> Extract provided
━━━━━━━━━━
The original and extraordinary blunder lies with Olaus Wormius, the great Danish antiquary, to whose authority poets and historians bowed without looking further. Our grave Olaus was bewildered by this monstrous style of the Scalds, and translated this drinking bout at Valhalla according to his own fancy—“Ex concavis crateribus craniorum;”—thus turning the “trees of the head” into a “skull,” and the skull into a hollow cup. The Scald, however, was innocent of this barbarous invention; and, in his violent figures and disordered fancy, merely alluded to the branching horns, growing as trees, from the heads of animals—that is, the curved horns which formed their drinking cups. If Olaus here, like Homer, nodded, something might be urged for his defence; for who is bound to understand such remote, if not absurd conceits? but I do not know that we could plead as fairly for his own interpolating fancy of “drinking out of the skulls of their enemies.”

This grave blunder became universal, and a century passed away without its being detected. It was so familiar, that Peter Pindar once said that the booksellers, like the heroes of Valhalla, drank their wine out of the skulls of authors.

7 Hickes and Wanley mistook the “Ormulum,” a paraphrase of Gospel history, as mere prose; when in fact it is composed in long lines of fifteen syllables without rhyme.
━━━━━━━━━━
> Data excerpt

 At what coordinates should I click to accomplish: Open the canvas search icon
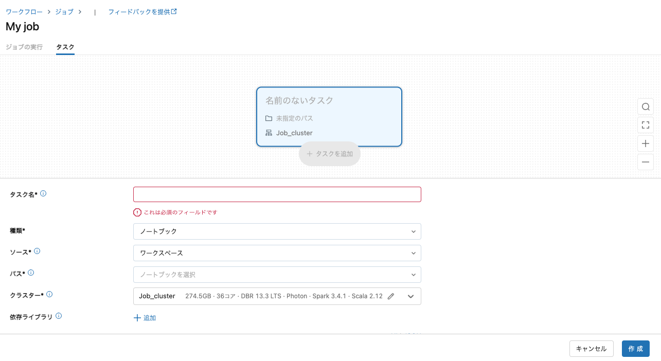(x=646, y=106)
━━━━━━━━━━
> Work request
Revise the stretch from "This grave blunder" through "syllables without rhyme." in the passage on Olaus Wormius's mistranslation, putting "publishers" in place of "booksellers".

> Solution below
This grave blunder became universal, and a century passed away without its being detected. It was so familiar, that Peter Pindar once said that the publishers, like the heroes of Valhalla, drank their wine out of the skulls of authors.

7 Hickes and Wanley mistook the “Ormulum,” a paraphrase of Gospel history, as mere prose; when in fact it is composed in long lines of fifteen syllables without rhyme.